→ **The task**: Pictures are not part of the answer. Write out exactly the lines from the one containing "Instruction: Move Org Info CF panel up" through the end of the material below.

→ **Input for this task**:
BEGIN
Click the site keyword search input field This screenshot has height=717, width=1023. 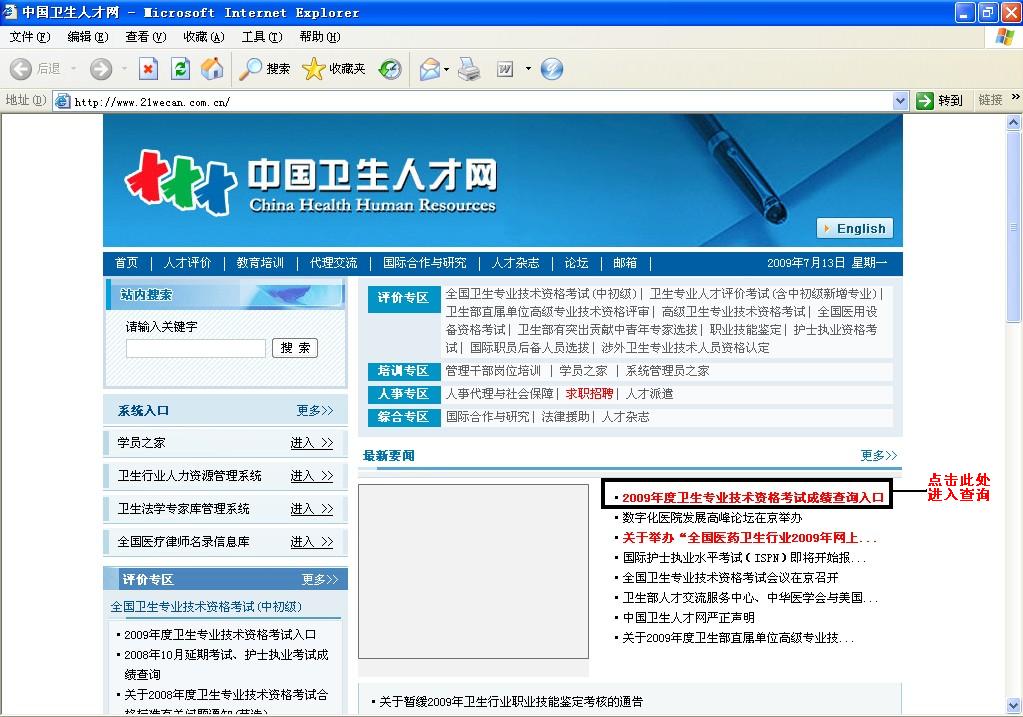coord(196,348)
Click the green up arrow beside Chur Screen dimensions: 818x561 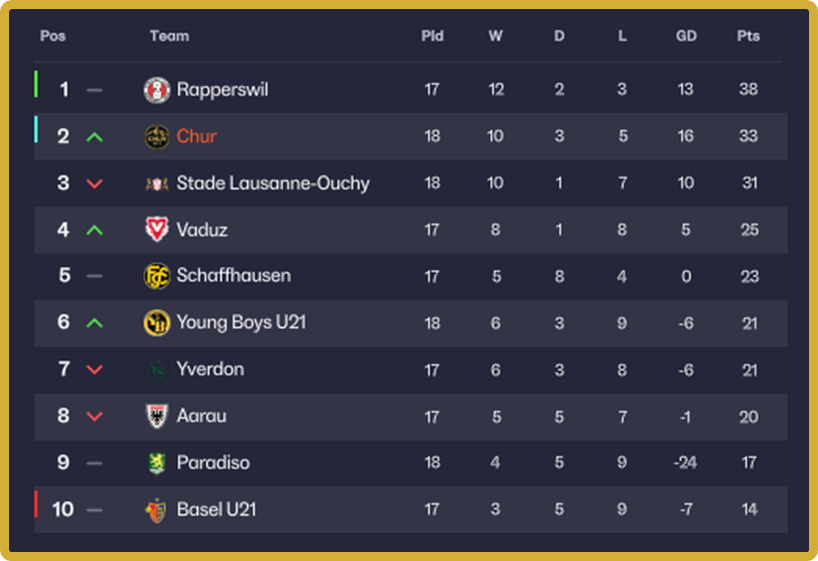click(94, 137)
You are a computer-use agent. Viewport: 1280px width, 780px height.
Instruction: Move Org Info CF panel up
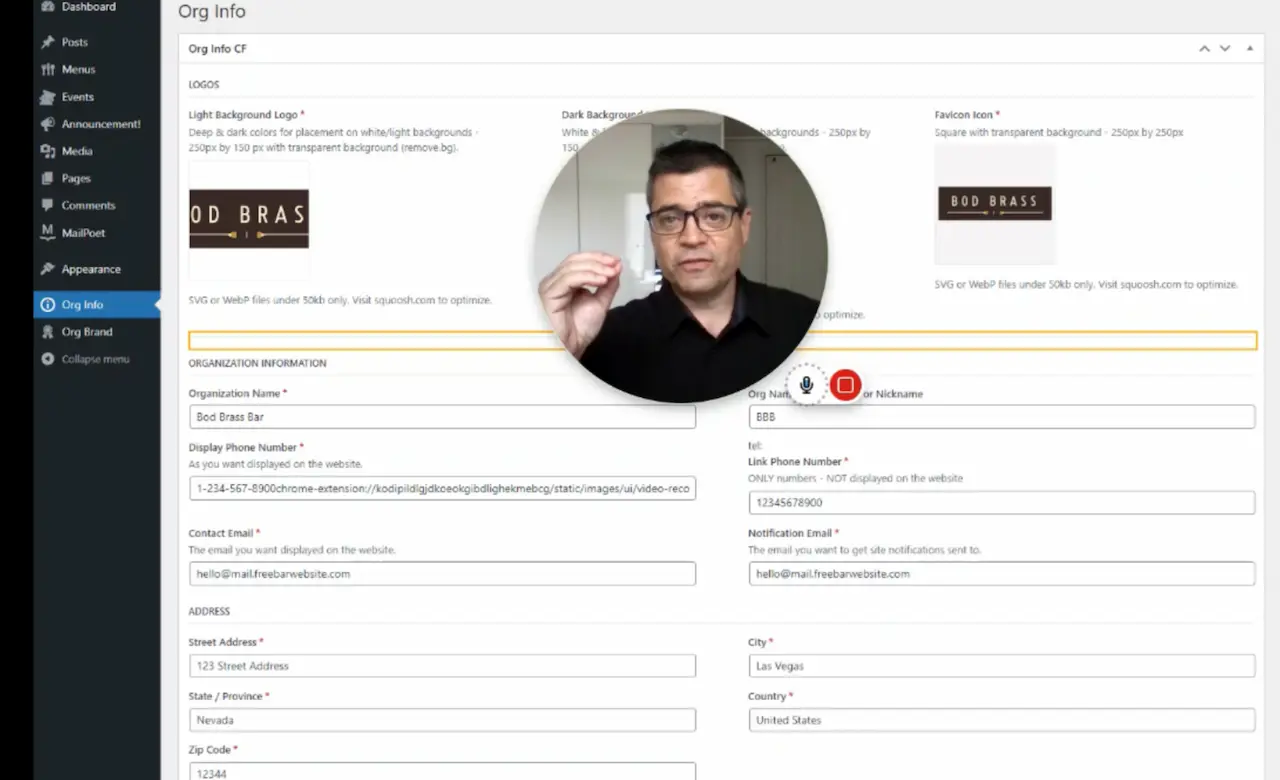1204,49
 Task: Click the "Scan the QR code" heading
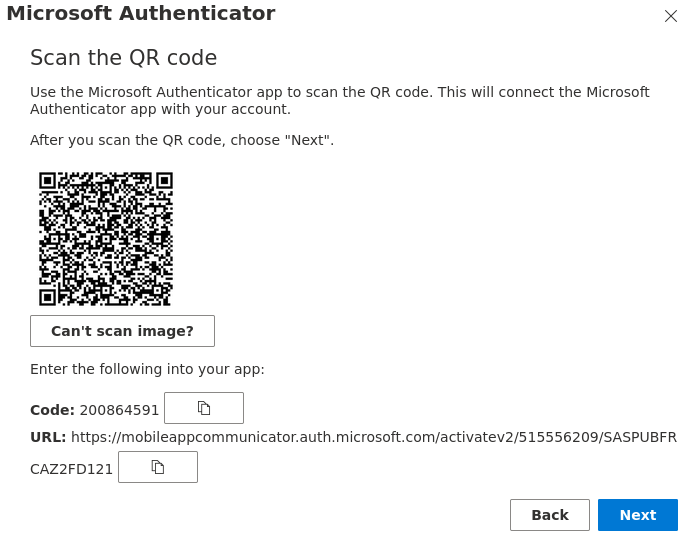(124, 57)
END
→ **Solution for this task**:
Instruction: Move Org Info CF panel up
1204,49
 Task: Click the "Scan the QR code" heading
(124, 57)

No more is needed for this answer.